OSAKA – Kansai firms and individuals are bracing for a long summer, as contradictory predictions from Tokyo, Kansai Electric Power Co. and renewable-energy advocates are stirring concern over how much electricity will be available, but not fueling a desire to restart two nuclear reactors that would ensure sufficient power.
Since February, when local media reports suggested the Kansai region could face a 25 percent shortage of electricity this summer without nuclear power, the question of how much electricity was really available has been the subject of debate, and doubt.
Over the past three months, the projected shortage has been steadily revised downward.
The latest prediction, announced by the central government earlier this week, was that the area served by Kepco faced a maximum 14.9 percent electricity shortage without nuclear power.
Both Kepco and central government officials are encouraging strong conservation measures, and are preparing for the possibility of rolling blackouts.
But dire predictions from Tokyo and Kepco, which are also pushing hard for the restart of reactors 3 and 4 at the Oi nuclear plant in Fukui Prefecture, have been greeted with criticism among Kansai business and government leaders, and appear to be having little effect on public opinion.
“Last summer, plans in the Tokyo region to have rolling blackouts created doubt in Tokyo and the surrounding areas. You can’t force that kind of decision on Kansai,” said Shigetaka Sato, chairman of the Osaka Chamber of Commerce and Industry.
Kansai government leaders opposed to the Oi restart, including Osaka Mayor Toru Hashimoto, Kyoto Gov. Keiji Yamada and Shiga Gov. Yukiko Kada, have stepped up their criticism of Kepco and the central government in recent days, calling emergency disaster plans in the event of an accident at the Oi plants insufficient, and questioning both official predictions of huge electricity shortages and the motivation behind them.
A joint Osaka prefecture-city environmental strategy committee, comprised of renewable energy experts and Kepco critics, has been meeting with Kepco officials since February.
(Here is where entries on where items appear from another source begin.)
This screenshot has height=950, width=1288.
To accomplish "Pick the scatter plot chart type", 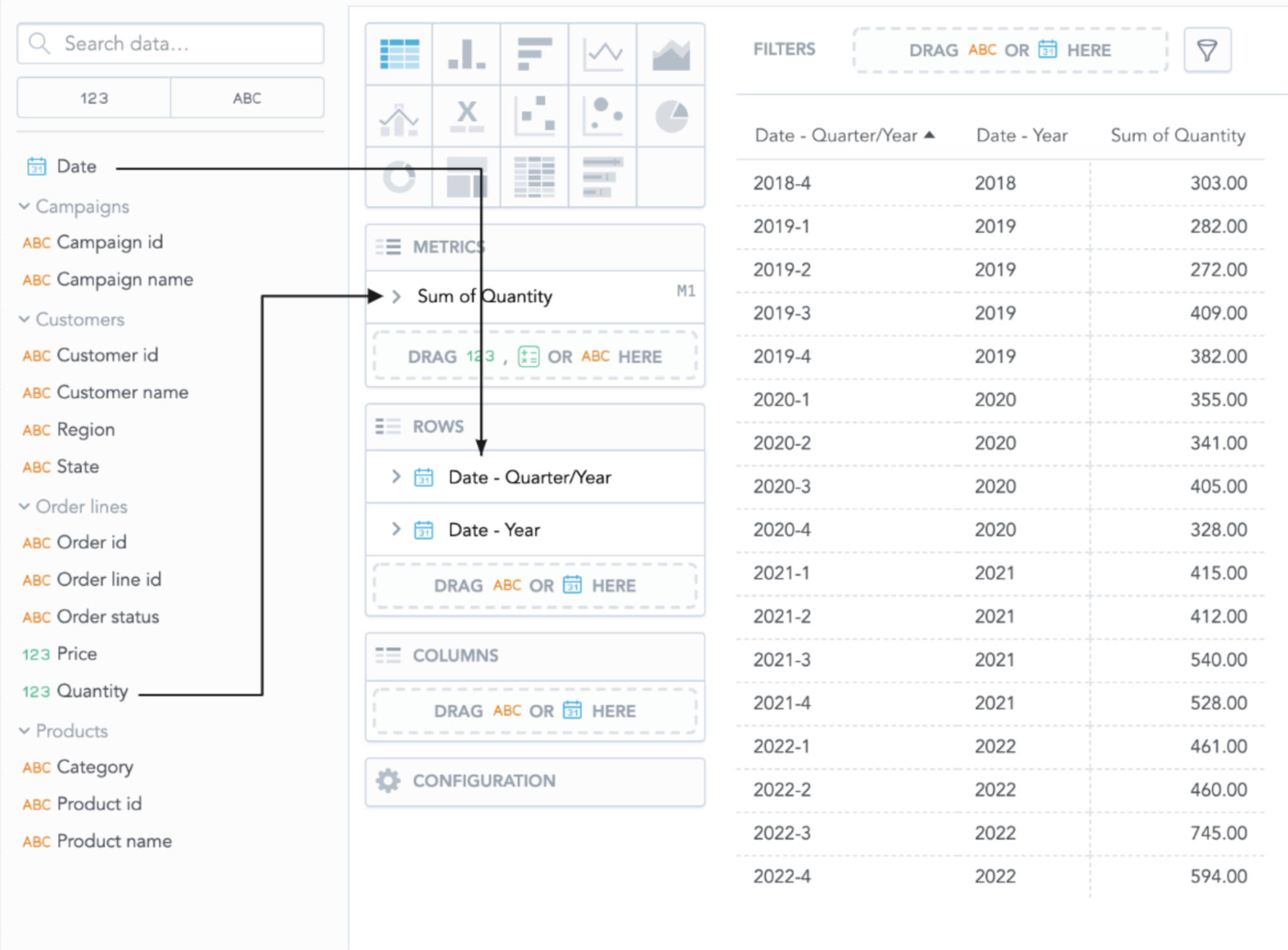I will 534,116.
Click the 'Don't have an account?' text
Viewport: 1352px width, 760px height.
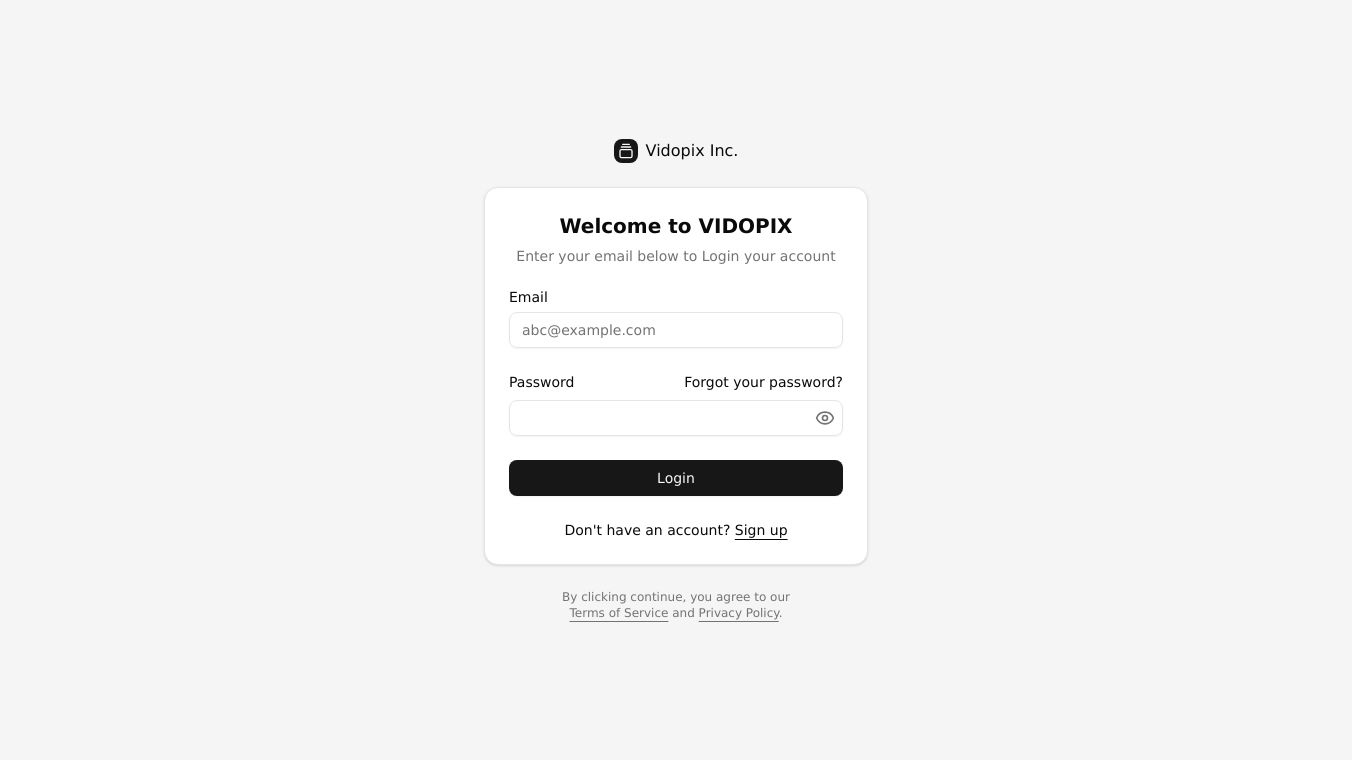647,530
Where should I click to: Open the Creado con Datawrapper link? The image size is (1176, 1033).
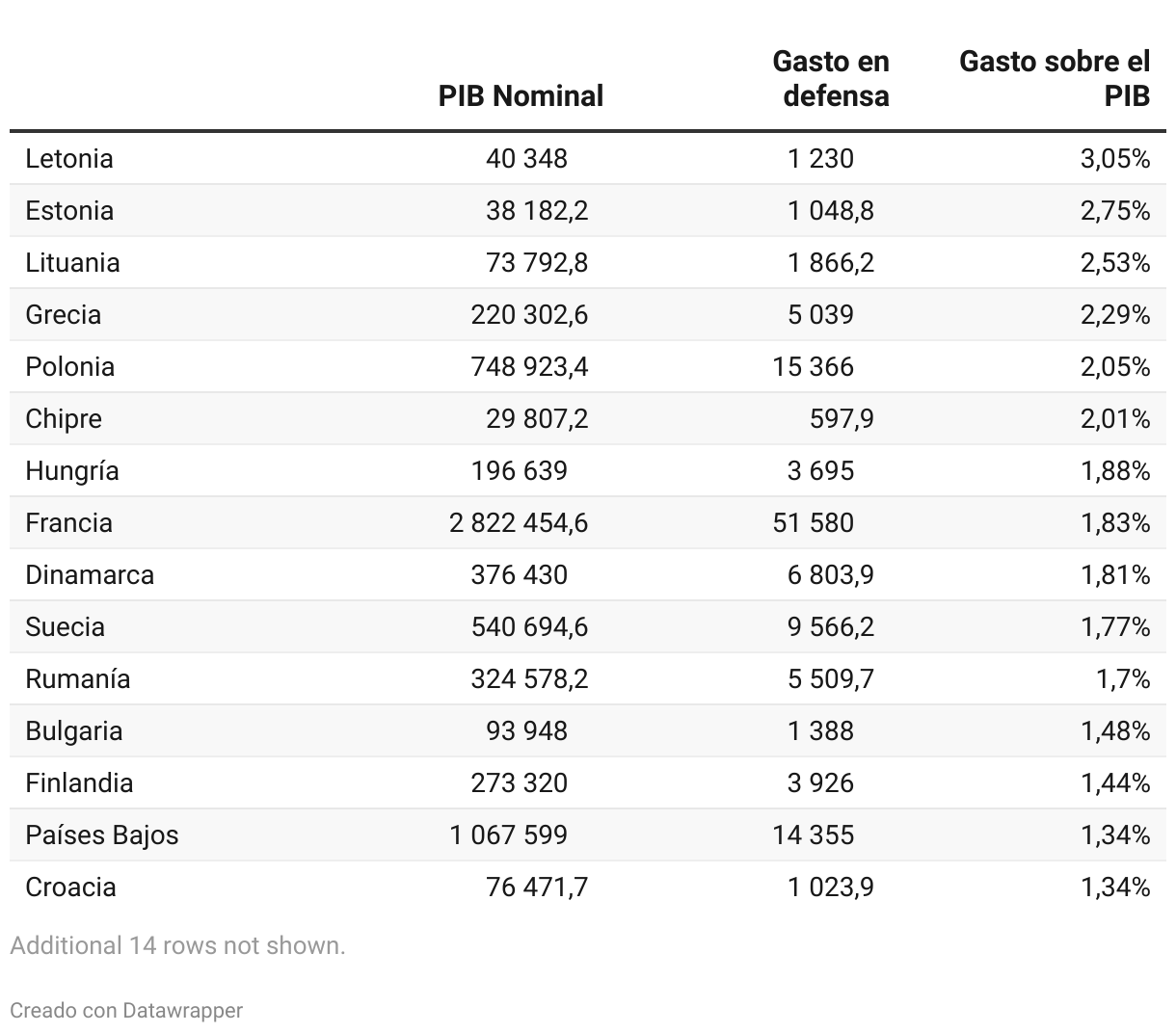(126, 1010)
Tetsunari Iida, head of the Institute for Sustainable Energy Policies and a committee member, believes that instead of a huge electricity shortage, there is enough available power from other sources that, combined with basic conservation measures, will mean a slight energy surplus.
“Projected demand and supply were originally calculated at 2010 levels, during an extremely hot summer and at a time when no special conservation measures were in place,” Iida said.
Distrust of Kepco is especially strong among local government leaders, who have watched in anger as the utility has kept revising its predictions after being challenged.
“Kepco is just presenting numbers without proof or explanation, in the hope that they can get back to business as usual,” Hashimoto told reporters last month.
It’s unclear by what percentage Kansai residents might be called on to conserve this summer, with estimates ranging from 10 to 20 percent, depending on the month and time of day. However, despite the prospect of reduced electricity and threats of power outages, local media polls over the past two weeks show between one-half and two-thirds of Kansai residents do not want the Oi reactors turned back on.
At the same time, Kansai businesses and individuals are taking what measures they can to conserve power. Mitsubishi Motors recently announced the portable generator at its Kyoto factory, which had been idle since 2006, will be restarted.
Kintetsu Department Store Co., which has branches throughout Kansai, aims to replace 60 percent of its lighting with energy-saving LEDs.
And Kansai region convenience stores will enact the same kind of energy-saving measures Kanto and Tohoku area stores undertook last summer. Other companies are expected to follow suit.